Легко отстранила вдруг Эвангелину, и та неожиданно для себя попятилась.

Мать и дочь остались вдвоем в гостиной. Им не хотелось говорить о том, что произошло. Разговор этот ощущался осенним топаньем по скользкой грязи в дальнюю деревню к родственникам или нет; да и неизвестно, дома ли эти неведомые родственники.

У Зинаиды Андреевны сил не было, и дочь свою она сейчас чувствовала не как защитницу, а как чужую, потому что не было в Эве ни доброты, ни жалости к ней, а чужие холод и злость, ей казалось, и к ней.

Юлиус сидел в магазине не зажигая лампы. Он должен был сейчас, немедленно, все определить для себя в этой жизни, рассмотреть внимательно старую, которая – он знал – ушла, уходит, и всмотреться в новую, которая грядет. Он был уверен в одном: в новой жизни ему суждено и следует страдать. И не из-за самой новой жизни, а из-за себя, из-за той старой, которою он жил, которую, как ни кинь, он избрал, ибо в ней, старой жизни, он никогда по-настоящему не страдал, он жил незаслуженно прекрасно, среди любимых и любящих людей, в полном душевном комфорте, хотя заслужил ли он это? И мера страданий должна была сейчас заполнить свою пустующую амфору. Что он сделал? Он не выполнил обещания, данного перед свадьбой Зинуше, – что жить они будут не опасаясь за завтрашний день. Он-то не опасался – что было также дурно, – не опасался потому, что ему было все равно: много ли, мало у него денег, есть ли у него шляпа-котелок для представительства, готовятся ли на кухне разносолы или варят кашу… Лишь бы рядом были его три женщины: Зиночка, Уленька, Тонечка. А они? Им нужно было многое, как всем женщинам, но и этого – даже половины! – не обеспечил им ужасный человек, их отец и муж. Он все смотрел на мир сквозь свои стекляшки, которые сами собой, будучи любого цвета, окрашивали все в розовые тона.

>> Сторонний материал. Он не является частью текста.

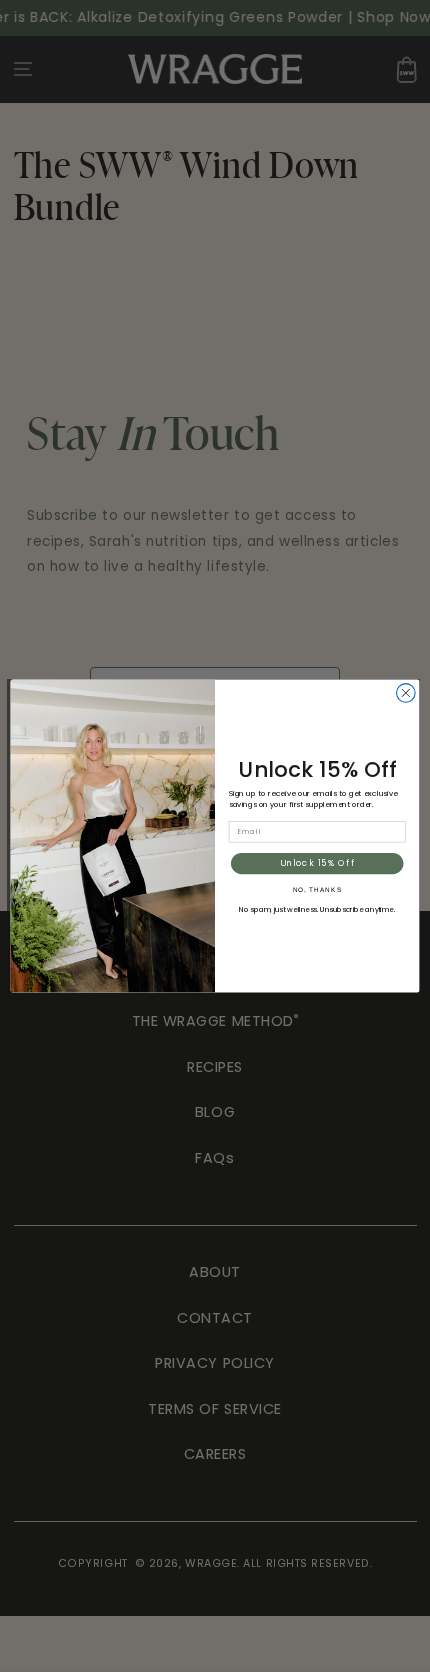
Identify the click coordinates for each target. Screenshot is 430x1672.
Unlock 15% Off (317, 863)
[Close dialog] (406, 693)
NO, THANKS (317, 889)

Теперь же настал час возмездия. Справедливый час. Юлиус не боялся его. Он выстрадает для них счастливую жизнь. Прекрасную жизнь! Он должен заплатить за их будущее. Как это произойдет, Юлиус пока не представлял окончательно, однако истово готовился к страданию и даже мученичеству. И если судьба и на этот раз обойдет его стороной, то он сам найдет мученичество и страдание. Тогда он станет спокойным за своих близких, даже если придется оставить их в мире одних. Будто революция свершилась для него, Юлиуса-Алексея Болингера, чтобы он смог искупить свое безобразно безоблачное состояние и существование в той жизни, которая уже ушла. Впервые Юлиус истово молился своему православному Богу. Чтобы подтолкнуть события, чтобы страдание выпало именно ему… Тут он подумал, что Провидение само распорядится как должно, узнав, что он готов и ждет. Терпение – и все произойдет само собой. Ранее, давно, он молился мало. Молитва человека всегда заключает в себе кощунственное попрошайничество, потому что всегда, косвенно или прямо, что-то человек настойчиво выклянчивает у Бога. Теперь же его просьба содержала совсем иное, думал он, и тем самым не замечал, что впадает в гордыню, которой он боялся более даже, чем попрошайничества у судьбы.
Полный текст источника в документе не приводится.